Poetry is the rhythmical creation of beauty in words.
– Edgar Allan Poe, nineteenth-century American author and poet
Writing poetry is hard enough. Now add rules, impose structure and leave off the page as much as you put on. That’s haiku. It’s been said haiku is the very soul of poetry.
Haiku poetry requires structure and demands the poet follow certain rules. Contemporary “Western” haiku has exactly 17 syllables. Write more, or less than that and you didn’t write haiku; you wrote “haikudn’t”. No, that’s not a real word; I just made it up. But you get the idea. Western haiku is written in three distinct lines. The first line has five syllables, the second one has seven. The third and final line has five more syllables. This 5-7-5 pattern is widely interpreted, and many of the traditional haiku poems didn’t always follow it.
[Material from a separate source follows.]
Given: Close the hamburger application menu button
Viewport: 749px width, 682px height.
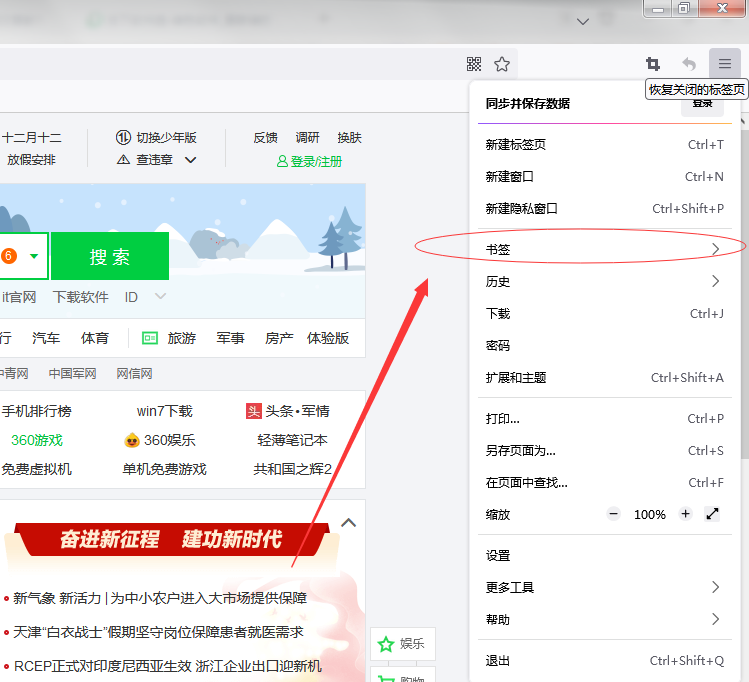Looking at the screenshot, I should 725,64.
Purists will include a kigo in the poem. This is a single word or short phrase that symbolizes the season of the poem, or includes a reference to nature or natural phenomena. Modern poets and distinctly non-Japanese haiku poetry doesn’t always include this reference, but it’s always nice when it’s there.
Like this:
The snow falls briskly (5)
in winter I am riding, (7) (kigo)
bareback on a horse (5)
By Chuck Douros
I started writing haiku as a strategy to become a better non-fiction writer. That sounds counter-intuitive and a little crazy. How in the world can a non-fiction writer become better at his craft by writing haiku? This won’t take long to explain: “wordsmithing”. Haiku forces the writer to carefully select only the most meaningful words. Haiku requires intense discipline to place not only the right words for the story, but the right order as well. Finally, well-written haiku poetry is provocative and leaves your imagination running wild. The poem leaves an indelible picture in your mind’s eye. These are all very valuable traits of a good non-fiction writer as well. It’s altogether too easy to regurgitate facts, figures, research and data, on pages and pages of ordinary drivel. Better non-fiction material incorporates all the style and brevity of a great poem.
In haiku the half is greater than the whole: the haiku’s achievement is in what it omits.
– Robert Spiess, American haiku poet
In 2010, I entered a national haiku poetry contest with a distinctly organic theme: Truffle mushrooms. The elusive subterranean mushroom is prized in the culinary world and very hard to find in nature. The judges selected my poem over all others to win the Grand Prize.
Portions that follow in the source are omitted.